───── Data extract

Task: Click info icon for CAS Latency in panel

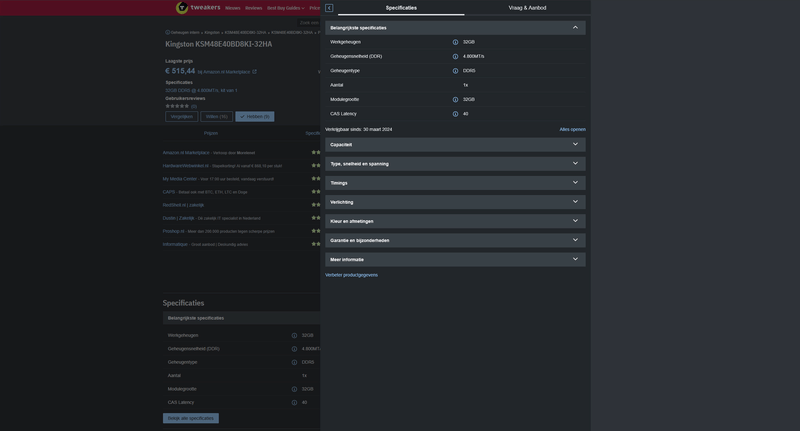Action: click(x=456, y=114)
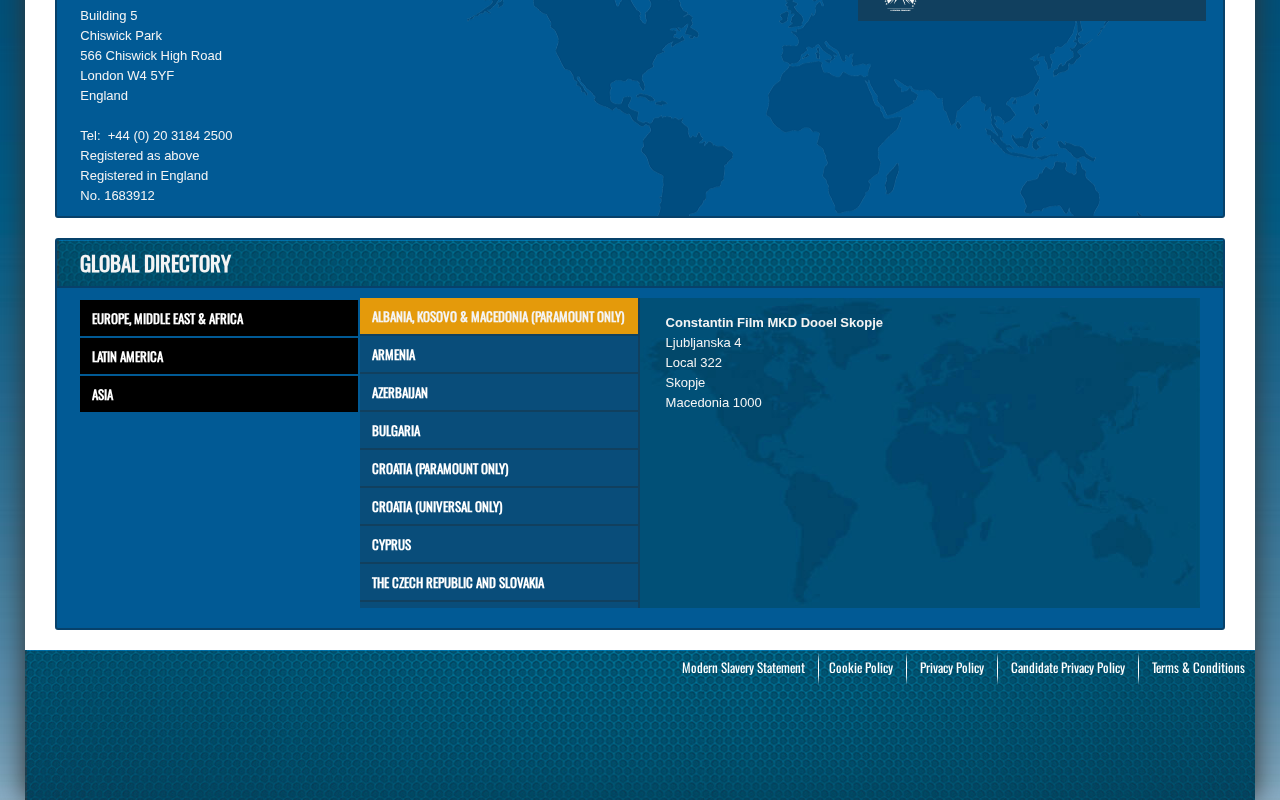Open the Modern Slavery Statement link
This screenshot has width=1280, height=800.
(x=743, y=667)
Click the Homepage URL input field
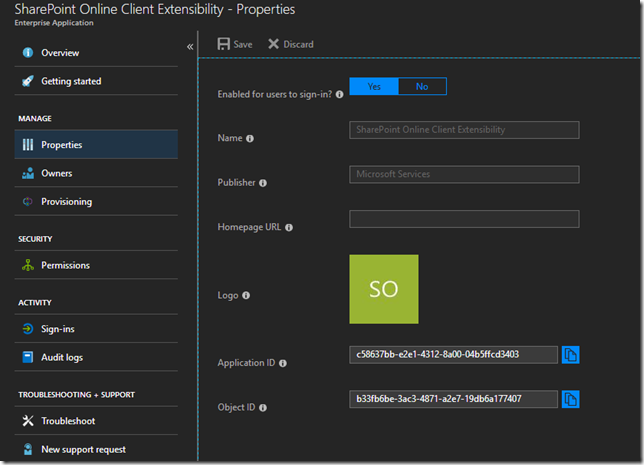 [464, 219]
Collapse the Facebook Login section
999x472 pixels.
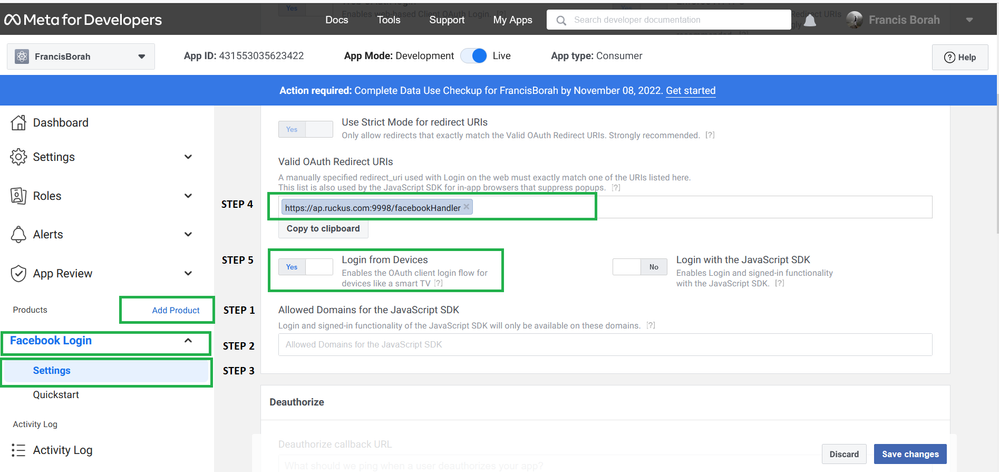188,341
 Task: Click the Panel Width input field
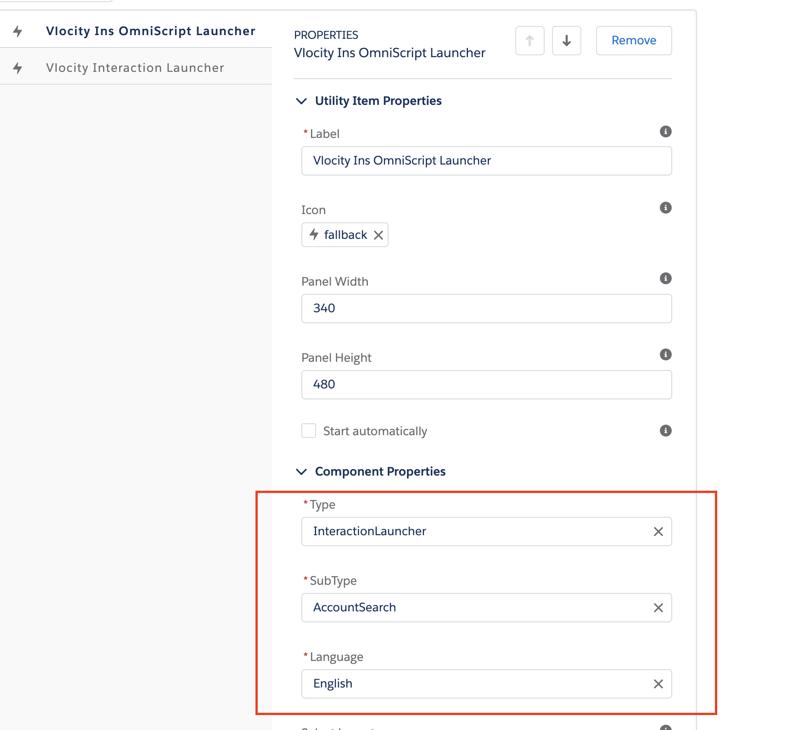point(486,309)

──────────

(Task goal): Copy exactly the lines that run from the line containing "Collapse the Facebook Login section" to the end of the data, keeping both end lines and dropping every picture.

(Task response):
Collapse the Facebook Login section
999x472 pixels.
188,341
 Task: Click the Panel Width input field
point(486,309)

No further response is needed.